Many golfers frequent driving ranges where they can hit a large number of balls in a short period of time. Typically, a golfer will pay for a large bucket or a small bucket of golf balls and take them to a teeing area where the balls can be hit down a driving range. In this manner, the golfer improves his or her driving skills and enjoys the exercise associated with hitting a large number of balls in a relatively short period of time.
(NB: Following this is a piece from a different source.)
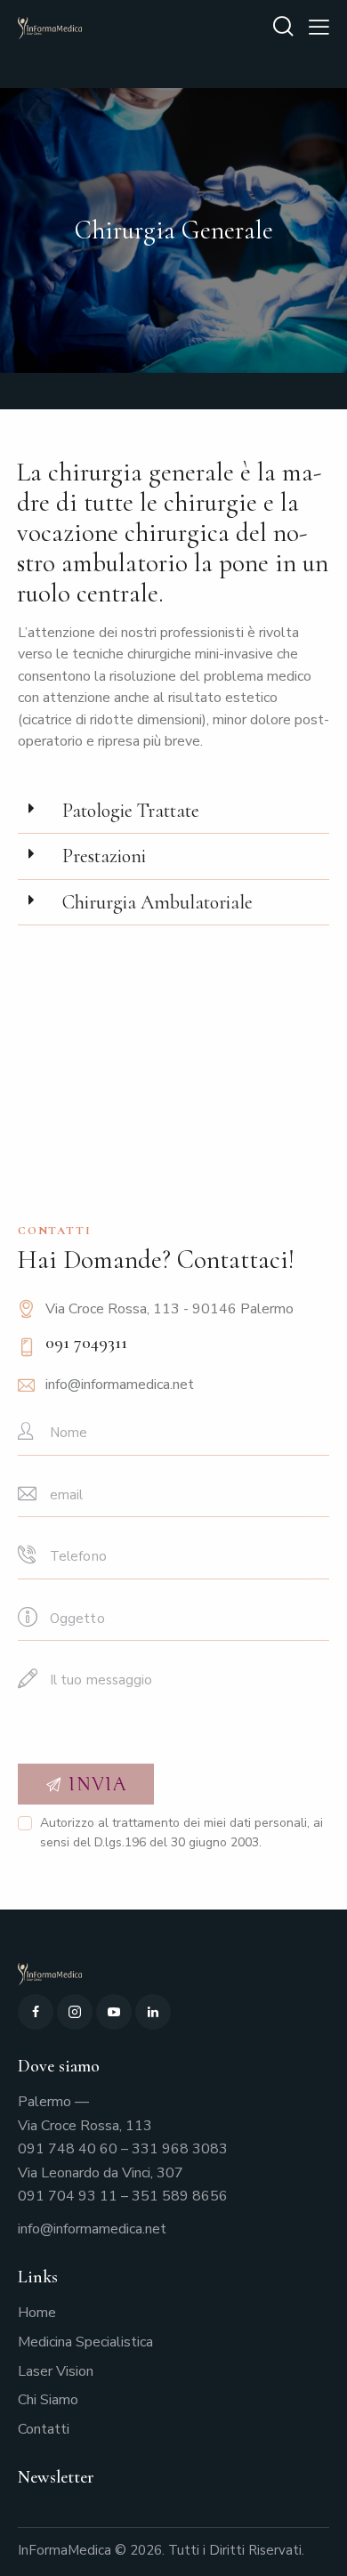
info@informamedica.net (119, 1384)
Most pro shops are attended by an individual who collects payment for the large bucket or small bucket and hands the large or small bucket to the customer. That individual, or someone else, is usually responsible as well for keeping the buckets filled to their proper level. Obviously, such vending procedure is labor-intensive and cuts deeply into whatever profits may be earned by the proprietor in supplying the service. It is also well known among shop owners that the individual responsible for handling the vending often befriends various customers and sells them large buckets for the price of a small bucket, or gives them a free bucket from time to time, and so on.
Thus, at least one inventor has heretofore made an effort to develop a golf ball vending machine that substantially takes the human element out of the vending process. The device is a combination ball cleaner and vending machine and is shown in U.S. Pat. No. 4,588,108. The balls are washed in a ball washing device and carried while still wet to the vending part of the machine by an escalator-like conveyance means. The machine vends a bucket full of balls in response to a coin or token-activated signal. Apparently, the machine lacks the capacity of vending a small bucket of balls; perhaps more importantly, the machine retails for about $15,000.00 and is of complex construction.
Accordingly, there is a need for a golf ball vending machine of elegant construction that is capable of vending either half a bucket of balls or a full bucket at the election of a consumer, but the prior art neither teaches nor suggests how such an apparatus could be provided.